Viviamo un tempo in cui il mondo sembra attraversato da conflitti senza fine, da crisi umanitarie che colpiscono in modo indiscriminato popolazioni civili e strutture sanitarie. Ospedali bombardati, ambulanze prese di mira, operatori sanitari uccisi mentre prestano soccorso: immagini che non dovrebbero appartenere alla realtà, eppure riempiono le cronache quotidiane.

Per chi ha scelto di dedicare la propria vita alla cura degli altri, questi scenari rappresentano un dolore doppio.
Da un lato, il lutto per i colleghi perduti. Dall’altro, la consapevolezza di quanto sia fragile il valore della vita quando viene travolto dalla violenza.
In questo contesto, anche un piccolo gesto come un flash mob può diventare un atto di resistenza morale, un modo per riaffermare che la cura è, e deve restare, un diritto universale.

La luce come simbolo di speranza

Le luci accese davanti all’Ospedale Maggiore non sono state solo un segno di memoria, ma anche un messaggio di speranza.
La speranza che un giorno nessun operatore sanitario debba più morire per mano della guerra.
La speranza che la cura torni a essere il linguaggio comune tra i popoli, anche dove le parole falliscono.
La speranza che ogni professionista della salute, in ogni parte del mondo, possa lavorare in sicurezza, nel rispetto del proprio ruolo e della vita umana.

Le torce accese, le fiaccole tremolanti e i flash degli smartphone hanno creato un’atmosfera quasi sospesa, in cui ognuno dei presenti ha potuto ritrovare un senso profondo di appartenenza.
Appartenenza a una comunità professionale, ma anche a una comunità umana più grande, unita dal desiderio di pace.

La responsabilità etica della cura

Essere operatori sanitari significa assumersi ogni giorno una responsabilità: quella di curare, di accogliere, di proteggere la vita, qualunque essa sia.
In contesti di guerra, questa responsabilità si fa eroica. Gli infermieri e i medici che restano a curare nei luoghi di conflitto rappresentano la più alta espressione dei valori umani e professionali.
La loro morte non deve essere solo motivo di dolore, ma anche di testimonianza: un richiamo a non dimenticare, a non abituarsi alla violenza, a non considerare mai la guerra come “normale”.

Per questo, OPI Parma ritiene che la memoria collettiva sia parte integrante della cultura della cura.

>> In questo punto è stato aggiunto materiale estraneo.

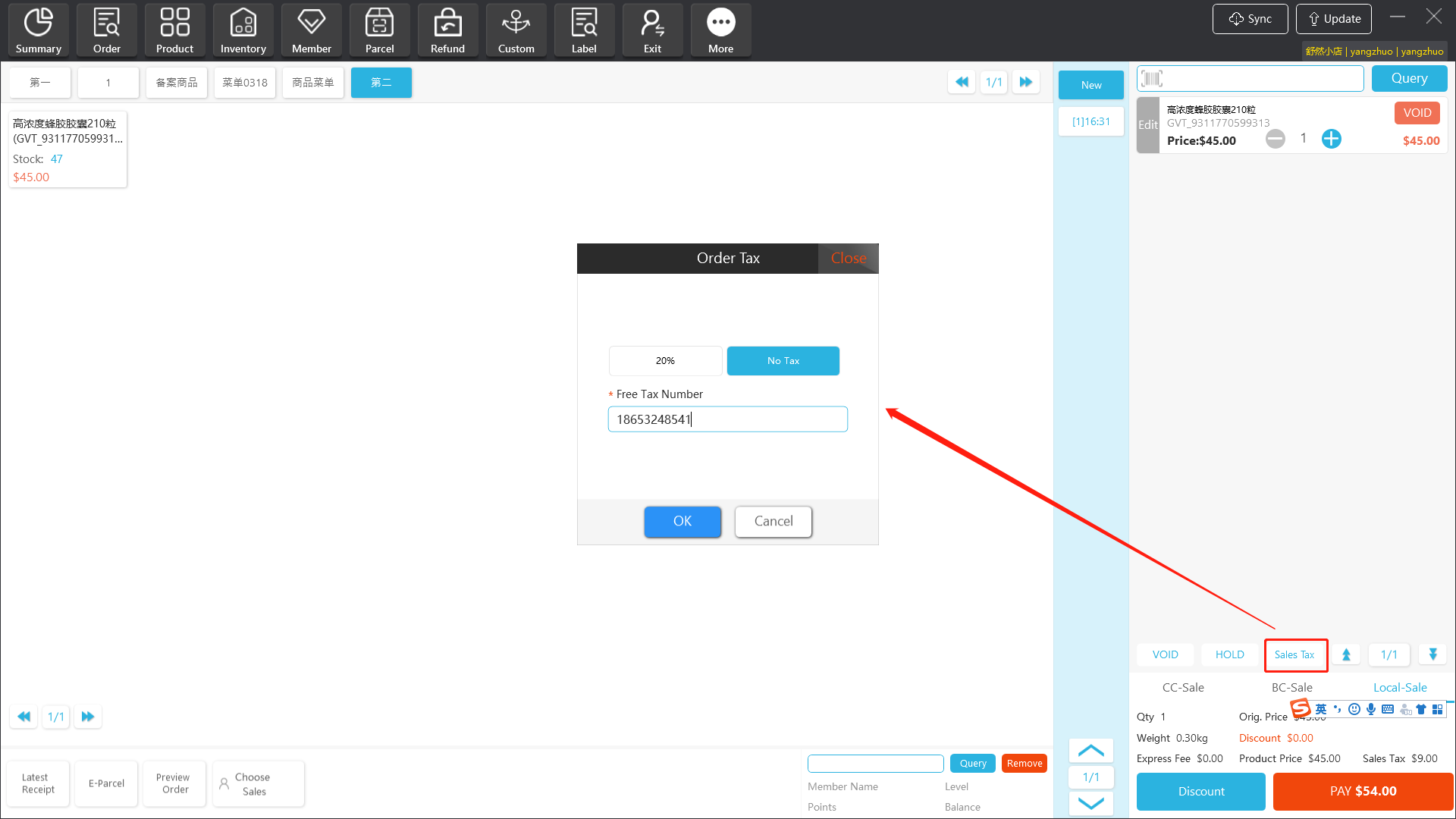1456x819 pixels.
Task: Select the 20% tax option
Action: tap(665, 361)
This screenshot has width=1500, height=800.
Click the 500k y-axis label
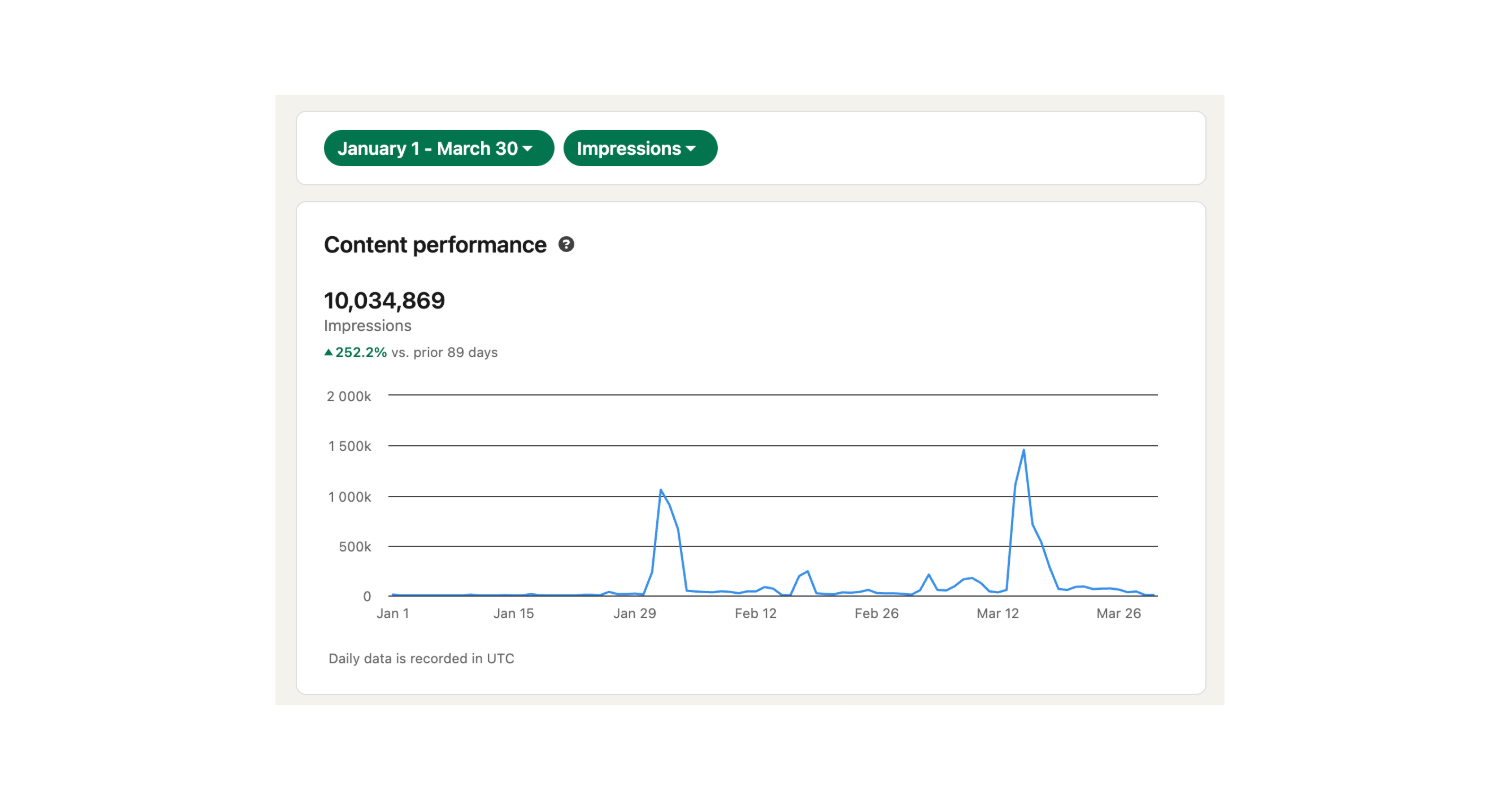(355, 547)
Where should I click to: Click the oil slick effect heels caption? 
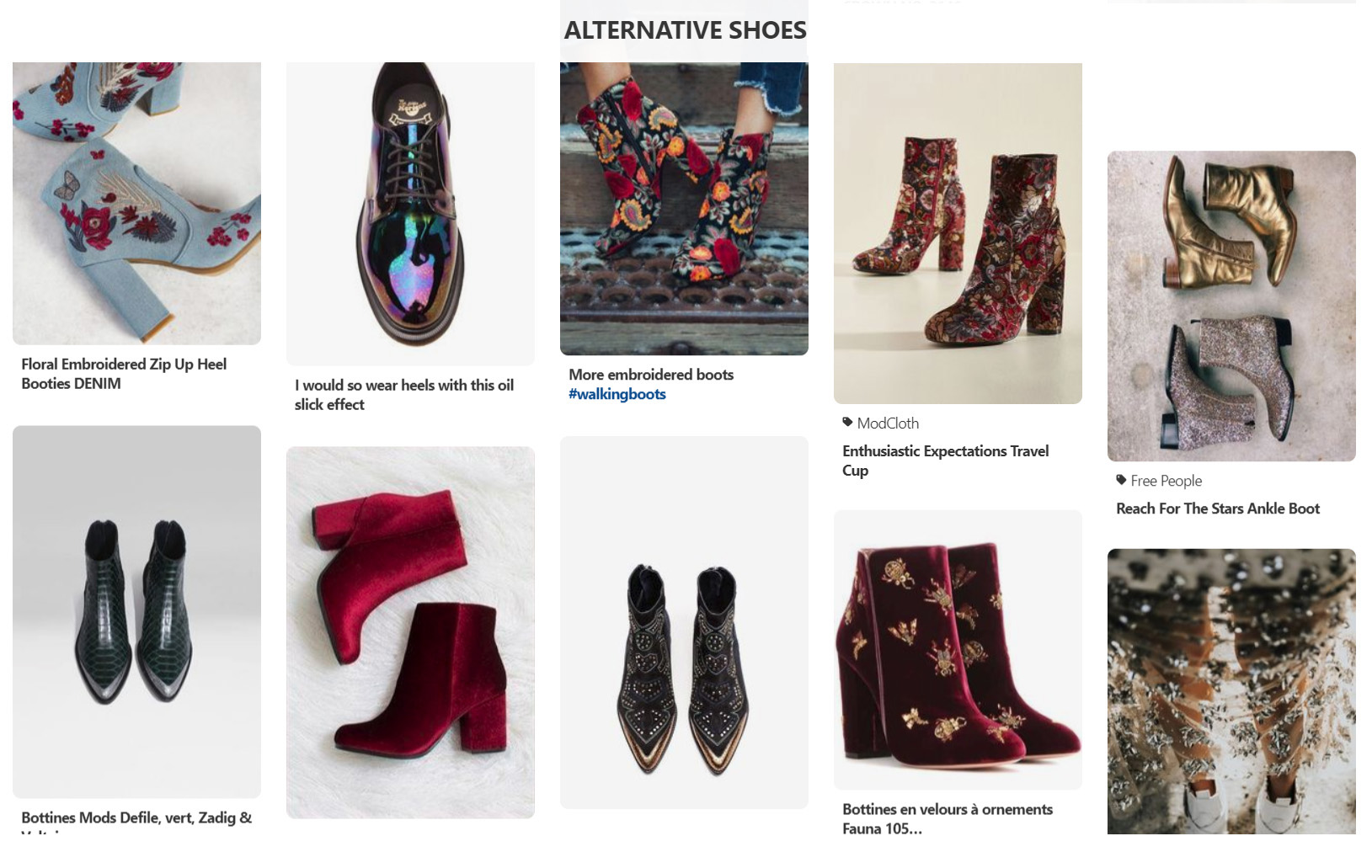coord(403,394)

Ricordare significa riconoscere il valore di ogni vita perduta e impegnarsi affinché simili tragedie non si ripetano.

In un periodo storico segnato da guerre, disuguaglianze e crisi sociali, gli infermieri e tutti gli operatori sanitari rappresentano un punto di riferimento per la comunità.
Essi testimoniano, con il loro lavoro quotidiano, che la cura è un atto politico nel senso più alto del termine: un gesto che afferma il valore della vita e ne difende la dignità.

L’Ordine delle Professioni Infermieristiche di Parma ringrazia tutti coloro che hanno partecipato e invita la cittadinanza a non dimenticare. Perché, come ha ricordato una delle partecipanti, “quando una luce si accende per chi non c’è più, si illumina anche la strada per chi resta”.